I did a little (ok, a LOT) more research on this subject, and in the end curiosity got the better of me. I realized that either way, I'm going to be polluting, it's just a matter of the air or the land(fill). I discovered that 134a refrigerant used by fridges, your car's A/C, etc has a
Global Warming Potential score of 3400, when it is released into the atmosphere (it breaks down over time, but this is the worst case scenario. Carbon dioxide's score is 1, for reference.
This means that 1 oz of 134a = 3400 oz of co2 in terms of "relative impact" on the atmosphere, according to the best scale we have fore measuring such things. 3400 / 16 (oz to a lb) = 212.5lb. There are
approximately 20lbs of co2 released for every gallon of gas that you burn, so that means releasing 1oz of 134a into the atmosphere is approximately as bad as driving your car long enough to burn 11 gallons of gas..
My fridge takes 4oz of 134a, so even if I fill it all the way up and it all leaks out, it's only a couple of tanks of gas worth of atmospheric impact.. according to the references above, and the shaky math.. The impact is definitely there, but it's not the massive guilt inducing amount I had feared.
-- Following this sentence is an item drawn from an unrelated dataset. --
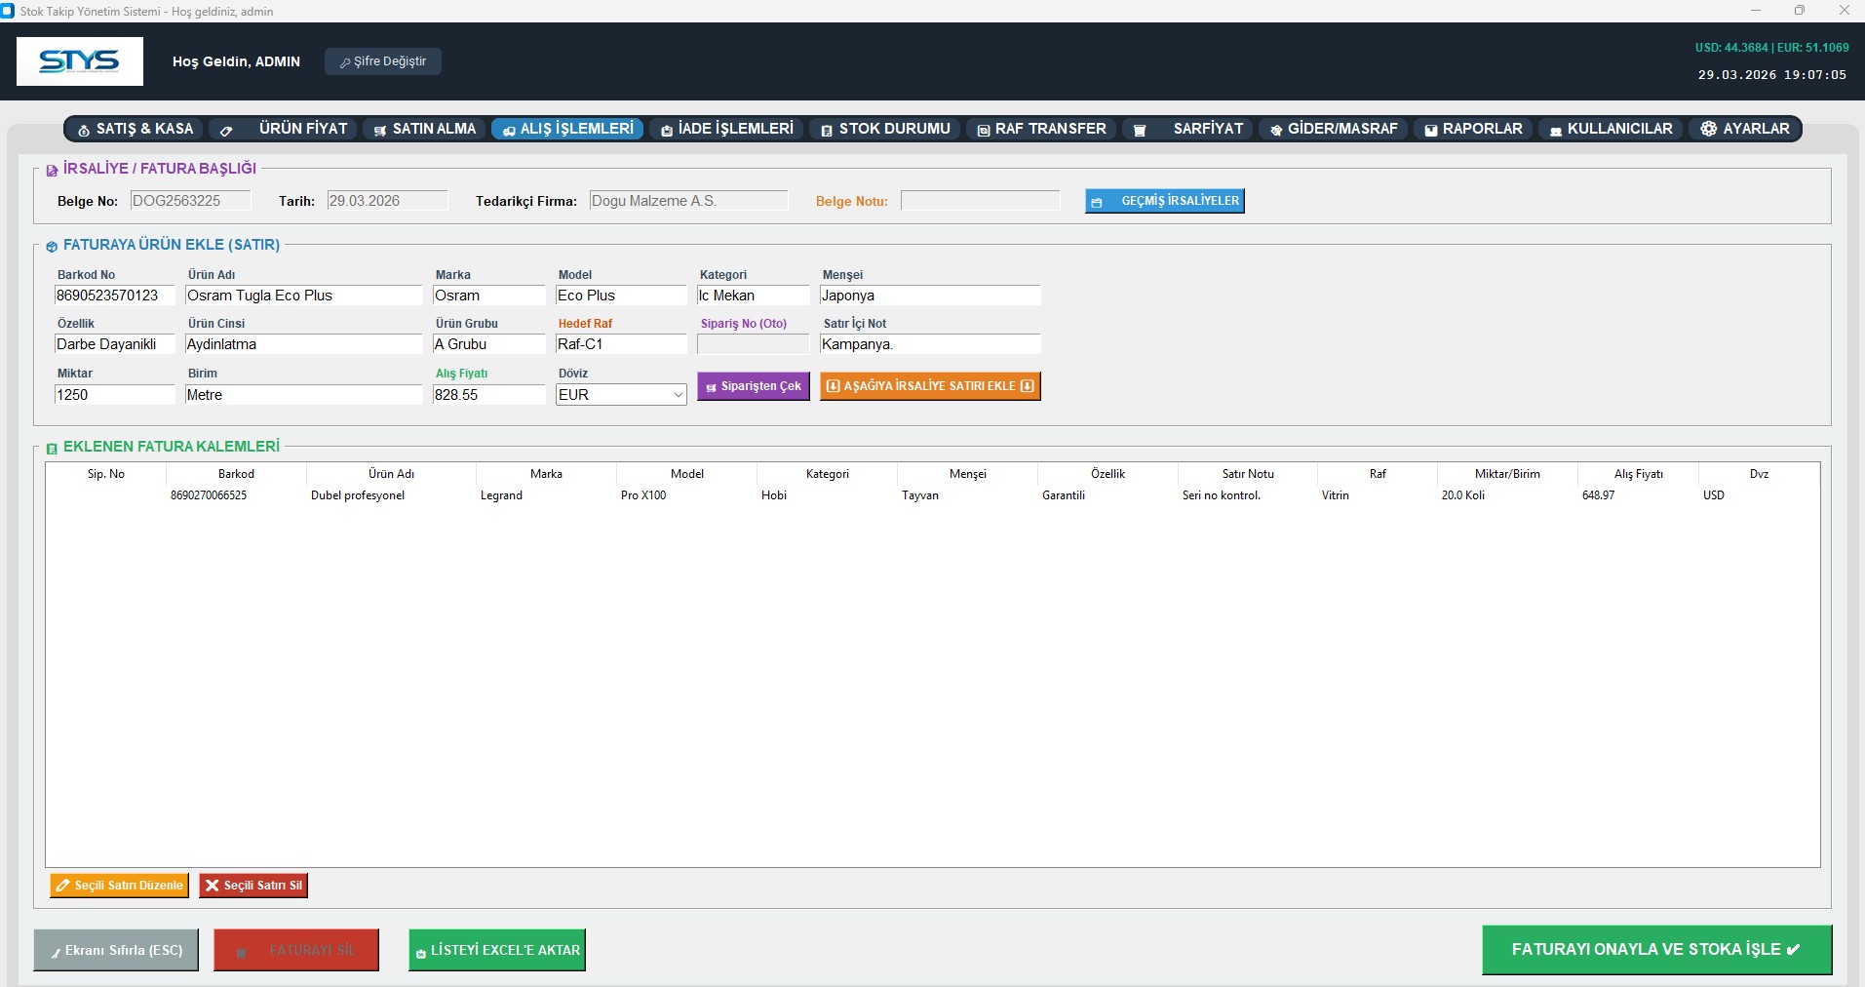The width and height of the screenshot is (1865, 987).
Task: Click the key icon on Şifre Değiştir
Action: (x=345, y=62)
Armed with that knowledge I trudged off to the auto parts store to get a few items: A can of 134a, an
a/c recharge pressure gauge, and an
adapter to connect the snap on socket to my tap's threaded socket (note, my fridge already had
one of these installed)
I watched a youtube video, and got to work.
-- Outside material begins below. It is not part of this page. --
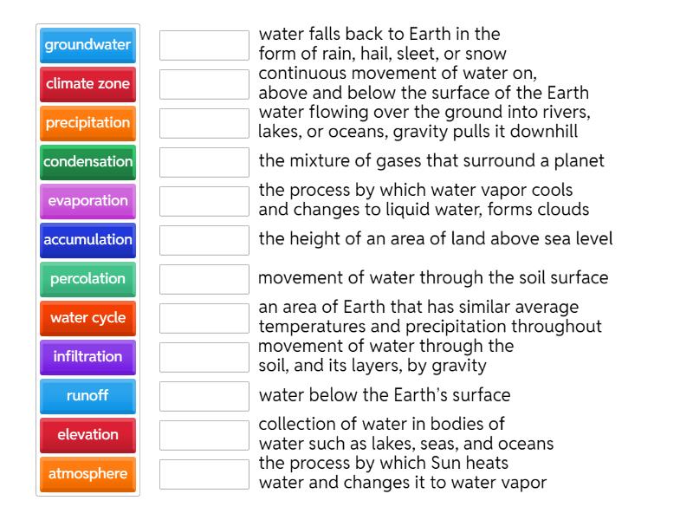This screenshot has height=520, width=693.
Task: Select the climate zone tile
Action: click(x=87, y=84)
Recharging the refrigerant
Almost instantly I could hear the compressor start to work harder. I went around front and looked inside the freezer and I could see frost forming on the remaining coils before my eyes. I didn't do the recharge very scientifically. I just added a little bit, then waited a few minutes and looked at the frost pattern, then repeated until the frost got almost to the top of the coils (not all the way as I didn't want to overfill.) I should have used my kitchen scale (the same I use to measure hops) to meeter out ~4oz, to be more precise.
After about 30 minutes of filling, waiting, and watching, the coils had a nice layer of frost, and the temp in the freezer had fallen from 40ºF (ambient temp in the garage was 51ºF for comparison) to -2ºF!
The coils, after recharging. Compare to the picture on the previous page.
Now, there is no guarantee that this will last. The refrigerant may leak out over the next few weeks and I'll be back to square one, having polluted the atmosphere. I talked to the guy I bought the fridge from however and he said he had no knowledge of it being recharged in the past. The last service record I could find for it was from 2003.. so there is a chance that the leak is so slow that this will last, and keep this massive thing out of the landfill for years to come.
I'll keep you posted. I'm keeping my fingers crossed!
NOTE: 134a, despite the justification I wrote above is still nasty stuff. Please be very careful with it for your own health, an the health of our environment.